I sat down to watch the show, expecting it to be really boring and difficult to comprehend. However, a few minutes into the program, I totally forgot that I was watching anything that had to do with science. It was beautiful. The computer graphics were stunning, and the planets twirled about in a way that felt like I was being taken for a ride. I became so engrossed in the story that it didn’t feel like science at all.
Mr. Hawking said, the Big Bang was the moment the universe erupted out of a black hole. Then came the part where he was about to reveal what he had discovered was in a black hole, thus revealing the substance and the source of our being.
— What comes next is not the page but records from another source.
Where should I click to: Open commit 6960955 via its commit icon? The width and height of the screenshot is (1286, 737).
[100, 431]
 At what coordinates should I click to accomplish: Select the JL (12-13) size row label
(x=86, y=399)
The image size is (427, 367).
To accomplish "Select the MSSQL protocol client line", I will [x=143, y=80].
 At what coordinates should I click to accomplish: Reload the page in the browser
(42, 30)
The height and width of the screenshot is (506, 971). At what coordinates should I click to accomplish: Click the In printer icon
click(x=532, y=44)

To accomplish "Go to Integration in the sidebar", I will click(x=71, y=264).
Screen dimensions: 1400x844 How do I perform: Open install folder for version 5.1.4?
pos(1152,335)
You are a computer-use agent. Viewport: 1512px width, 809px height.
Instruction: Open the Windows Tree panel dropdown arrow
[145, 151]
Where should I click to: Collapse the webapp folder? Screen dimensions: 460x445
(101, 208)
In a very dramatic manner, his profound discovery was revealed through a booming voice that echoed , “Absolutely Nothing… nothing… nothing.” Then the camera zoomed in on a twinkle in his eye.
His whole point was that the universe came from nothing.
I was like, “right on!”
God is “No thing!”
I was elated! I thought Stephen Hawking might be a mystic. I could hardly wait for him to go into the part about the Great Mystery and tell us the meaning behind his discovery. As I waited, I stared at an image of a black hole, and my non-scientific brain thought, “that looks exactly like an eye.” An eye is the symbol for the Hebrew letter AYIN, and get this… it means “absolutely nothing.”
Whaaat?! I know… right?
The EYE of AYIN is also AJNA in Sanskrit and it’s connected to the Third Eye Chakra. It isn’t a physical eye; it’s the spiritual eye, without which, we can only look at the absence of physical matter and see “absolutely nothing.” Only through the light of consciousness can we peer into “absolute nothingness” and see that it contains the essence absolutely everything.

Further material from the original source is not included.